(Collected data entries)
= Beginning of Section =
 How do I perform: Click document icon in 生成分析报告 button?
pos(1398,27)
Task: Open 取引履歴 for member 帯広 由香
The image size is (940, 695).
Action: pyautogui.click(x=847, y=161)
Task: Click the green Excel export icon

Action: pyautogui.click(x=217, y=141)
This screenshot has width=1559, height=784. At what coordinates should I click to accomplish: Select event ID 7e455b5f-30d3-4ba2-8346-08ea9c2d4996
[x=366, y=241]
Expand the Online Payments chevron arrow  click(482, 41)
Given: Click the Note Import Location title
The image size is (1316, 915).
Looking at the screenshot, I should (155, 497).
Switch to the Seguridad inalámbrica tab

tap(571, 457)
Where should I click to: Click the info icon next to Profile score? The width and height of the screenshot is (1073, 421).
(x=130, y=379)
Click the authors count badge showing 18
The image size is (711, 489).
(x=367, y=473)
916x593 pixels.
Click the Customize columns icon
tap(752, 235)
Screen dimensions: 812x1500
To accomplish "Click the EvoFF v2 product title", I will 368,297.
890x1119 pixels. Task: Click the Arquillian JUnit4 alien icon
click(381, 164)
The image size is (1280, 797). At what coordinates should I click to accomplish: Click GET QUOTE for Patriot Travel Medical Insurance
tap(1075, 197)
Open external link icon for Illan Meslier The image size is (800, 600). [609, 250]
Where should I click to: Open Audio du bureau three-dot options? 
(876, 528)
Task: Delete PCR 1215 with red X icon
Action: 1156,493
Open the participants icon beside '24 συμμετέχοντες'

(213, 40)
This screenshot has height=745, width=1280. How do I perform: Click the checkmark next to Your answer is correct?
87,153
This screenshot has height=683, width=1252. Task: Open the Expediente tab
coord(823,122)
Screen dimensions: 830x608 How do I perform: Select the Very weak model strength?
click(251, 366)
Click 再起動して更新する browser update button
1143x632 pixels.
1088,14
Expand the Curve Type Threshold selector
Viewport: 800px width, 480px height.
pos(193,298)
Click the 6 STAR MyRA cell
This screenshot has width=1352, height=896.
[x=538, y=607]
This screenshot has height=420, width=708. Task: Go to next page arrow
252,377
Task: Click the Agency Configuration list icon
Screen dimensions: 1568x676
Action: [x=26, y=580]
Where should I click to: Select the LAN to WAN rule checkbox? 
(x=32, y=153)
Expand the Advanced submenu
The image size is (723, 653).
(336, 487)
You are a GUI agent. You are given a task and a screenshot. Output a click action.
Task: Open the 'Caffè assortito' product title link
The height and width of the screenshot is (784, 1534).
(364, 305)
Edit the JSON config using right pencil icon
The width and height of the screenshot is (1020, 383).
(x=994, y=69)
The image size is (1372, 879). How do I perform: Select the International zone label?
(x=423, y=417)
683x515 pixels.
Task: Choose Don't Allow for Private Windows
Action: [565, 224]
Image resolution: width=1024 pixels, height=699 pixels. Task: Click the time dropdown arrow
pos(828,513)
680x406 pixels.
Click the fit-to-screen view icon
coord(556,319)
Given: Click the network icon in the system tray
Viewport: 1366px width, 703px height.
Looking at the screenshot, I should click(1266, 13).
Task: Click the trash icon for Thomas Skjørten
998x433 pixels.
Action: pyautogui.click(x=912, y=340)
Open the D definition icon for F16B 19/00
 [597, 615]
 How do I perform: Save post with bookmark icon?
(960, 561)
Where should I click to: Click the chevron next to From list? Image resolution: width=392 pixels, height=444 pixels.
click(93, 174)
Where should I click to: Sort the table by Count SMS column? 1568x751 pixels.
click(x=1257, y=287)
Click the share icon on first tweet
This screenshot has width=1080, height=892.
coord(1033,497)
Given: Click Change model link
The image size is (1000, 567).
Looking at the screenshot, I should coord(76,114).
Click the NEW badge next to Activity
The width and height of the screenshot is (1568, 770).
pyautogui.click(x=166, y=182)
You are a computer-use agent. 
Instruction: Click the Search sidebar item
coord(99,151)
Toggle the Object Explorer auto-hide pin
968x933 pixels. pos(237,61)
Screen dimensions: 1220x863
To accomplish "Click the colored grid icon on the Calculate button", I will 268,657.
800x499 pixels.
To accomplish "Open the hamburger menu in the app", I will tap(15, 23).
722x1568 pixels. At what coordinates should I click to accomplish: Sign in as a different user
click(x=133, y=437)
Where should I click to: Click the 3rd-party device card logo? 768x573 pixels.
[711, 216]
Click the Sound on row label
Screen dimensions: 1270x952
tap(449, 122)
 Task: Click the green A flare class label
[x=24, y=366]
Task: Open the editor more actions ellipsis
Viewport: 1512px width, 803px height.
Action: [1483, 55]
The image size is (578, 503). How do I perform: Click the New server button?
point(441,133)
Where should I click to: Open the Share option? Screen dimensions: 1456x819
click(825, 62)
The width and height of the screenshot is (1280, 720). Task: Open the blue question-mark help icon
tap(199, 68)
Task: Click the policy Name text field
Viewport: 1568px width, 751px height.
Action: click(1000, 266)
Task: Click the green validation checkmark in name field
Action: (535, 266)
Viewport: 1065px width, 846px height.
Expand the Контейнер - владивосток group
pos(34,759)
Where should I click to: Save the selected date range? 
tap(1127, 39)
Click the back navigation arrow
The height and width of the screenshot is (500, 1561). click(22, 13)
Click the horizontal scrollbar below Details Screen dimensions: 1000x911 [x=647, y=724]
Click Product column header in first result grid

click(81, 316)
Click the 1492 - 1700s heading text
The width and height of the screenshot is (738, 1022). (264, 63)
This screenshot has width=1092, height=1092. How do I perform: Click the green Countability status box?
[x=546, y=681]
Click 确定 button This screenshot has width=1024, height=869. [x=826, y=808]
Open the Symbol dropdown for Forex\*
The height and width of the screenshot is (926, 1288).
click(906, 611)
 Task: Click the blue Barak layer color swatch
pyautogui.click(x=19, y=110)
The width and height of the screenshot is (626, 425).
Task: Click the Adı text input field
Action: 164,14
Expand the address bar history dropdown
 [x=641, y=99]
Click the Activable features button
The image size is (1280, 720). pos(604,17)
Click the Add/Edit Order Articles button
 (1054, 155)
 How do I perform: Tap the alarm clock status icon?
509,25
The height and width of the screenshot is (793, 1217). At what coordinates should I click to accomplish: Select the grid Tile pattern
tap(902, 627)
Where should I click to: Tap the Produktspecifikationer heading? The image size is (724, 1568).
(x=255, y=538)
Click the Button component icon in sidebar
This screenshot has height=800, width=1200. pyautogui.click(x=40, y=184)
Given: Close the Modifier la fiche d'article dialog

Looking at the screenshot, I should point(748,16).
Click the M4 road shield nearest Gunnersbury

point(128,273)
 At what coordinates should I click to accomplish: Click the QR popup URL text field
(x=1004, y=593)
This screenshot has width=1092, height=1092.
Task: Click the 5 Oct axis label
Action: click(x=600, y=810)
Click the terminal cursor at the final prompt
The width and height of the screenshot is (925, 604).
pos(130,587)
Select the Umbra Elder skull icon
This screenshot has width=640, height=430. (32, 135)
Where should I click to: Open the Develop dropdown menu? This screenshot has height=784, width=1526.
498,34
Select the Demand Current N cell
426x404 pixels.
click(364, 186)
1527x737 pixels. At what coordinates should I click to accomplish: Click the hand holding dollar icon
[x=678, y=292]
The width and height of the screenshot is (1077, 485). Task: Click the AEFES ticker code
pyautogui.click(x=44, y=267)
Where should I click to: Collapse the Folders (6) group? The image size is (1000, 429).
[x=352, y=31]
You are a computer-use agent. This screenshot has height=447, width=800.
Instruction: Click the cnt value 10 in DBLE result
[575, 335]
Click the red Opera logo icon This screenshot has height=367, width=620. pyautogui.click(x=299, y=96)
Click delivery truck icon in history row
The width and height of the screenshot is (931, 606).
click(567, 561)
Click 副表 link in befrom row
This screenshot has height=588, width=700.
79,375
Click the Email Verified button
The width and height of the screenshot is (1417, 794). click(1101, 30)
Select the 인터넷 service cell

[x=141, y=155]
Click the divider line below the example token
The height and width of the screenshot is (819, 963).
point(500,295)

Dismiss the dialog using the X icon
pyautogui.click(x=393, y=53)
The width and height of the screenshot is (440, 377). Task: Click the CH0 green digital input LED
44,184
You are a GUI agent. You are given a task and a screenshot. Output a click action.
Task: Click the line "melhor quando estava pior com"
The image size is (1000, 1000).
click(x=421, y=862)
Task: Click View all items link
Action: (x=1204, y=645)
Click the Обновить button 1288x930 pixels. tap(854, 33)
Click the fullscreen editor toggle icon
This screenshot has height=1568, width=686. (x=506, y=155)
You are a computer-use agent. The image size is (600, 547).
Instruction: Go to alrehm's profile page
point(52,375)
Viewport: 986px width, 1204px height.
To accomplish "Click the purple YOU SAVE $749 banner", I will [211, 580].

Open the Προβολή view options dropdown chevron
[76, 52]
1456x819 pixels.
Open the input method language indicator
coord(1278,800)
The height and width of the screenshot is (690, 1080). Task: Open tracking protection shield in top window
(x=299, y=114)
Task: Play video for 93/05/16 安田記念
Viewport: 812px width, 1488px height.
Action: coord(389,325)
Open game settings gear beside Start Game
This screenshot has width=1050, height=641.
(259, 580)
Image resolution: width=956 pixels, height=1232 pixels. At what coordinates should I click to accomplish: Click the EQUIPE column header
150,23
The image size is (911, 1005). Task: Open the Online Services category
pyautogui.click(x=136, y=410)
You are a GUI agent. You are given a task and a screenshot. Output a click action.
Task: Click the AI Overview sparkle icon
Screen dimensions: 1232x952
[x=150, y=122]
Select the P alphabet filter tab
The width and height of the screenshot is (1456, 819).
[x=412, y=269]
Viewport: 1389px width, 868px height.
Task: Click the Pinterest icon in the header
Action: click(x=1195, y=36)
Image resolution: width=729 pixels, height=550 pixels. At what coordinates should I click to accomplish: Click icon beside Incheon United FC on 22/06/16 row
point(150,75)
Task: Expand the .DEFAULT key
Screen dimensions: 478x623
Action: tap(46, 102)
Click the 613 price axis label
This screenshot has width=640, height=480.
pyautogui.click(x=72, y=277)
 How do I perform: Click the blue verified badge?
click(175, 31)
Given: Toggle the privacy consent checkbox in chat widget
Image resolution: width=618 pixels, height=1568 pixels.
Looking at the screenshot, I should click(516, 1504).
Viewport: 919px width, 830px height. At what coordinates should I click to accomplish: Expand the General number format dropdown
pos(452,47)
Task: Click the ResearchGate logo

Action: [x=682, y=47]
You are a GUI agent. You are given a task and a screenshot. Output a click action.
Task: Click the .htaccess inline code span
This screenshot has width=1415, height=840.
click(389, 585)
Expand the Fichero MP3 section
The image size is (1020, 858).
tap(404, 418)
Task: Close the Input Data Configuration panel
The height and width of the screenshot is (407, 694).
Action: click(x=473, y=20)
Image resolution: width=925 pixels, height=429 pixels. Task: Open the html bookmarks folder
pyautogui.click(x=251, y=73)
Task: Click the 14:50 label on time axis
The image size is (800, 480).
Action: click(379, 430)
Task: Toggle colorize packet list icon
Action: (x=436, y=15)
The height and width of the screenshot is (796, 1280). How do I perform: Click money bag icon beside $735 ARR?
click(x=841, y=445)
= End of Section =
Exercise directions
Read through the entries and copy every line that includes "will".

Answer box
To accomplish "Click the EvoFF v2 product title", I will 368,297.
To accomplish "Click the colored grid icon on the Calculate button", I will 268,657.
To accomplish "Open the hamburger menu in the app", I will tap(15, 23).
To accomplish "Click the purple YOU SAVE $749 banner", I will [211, 580].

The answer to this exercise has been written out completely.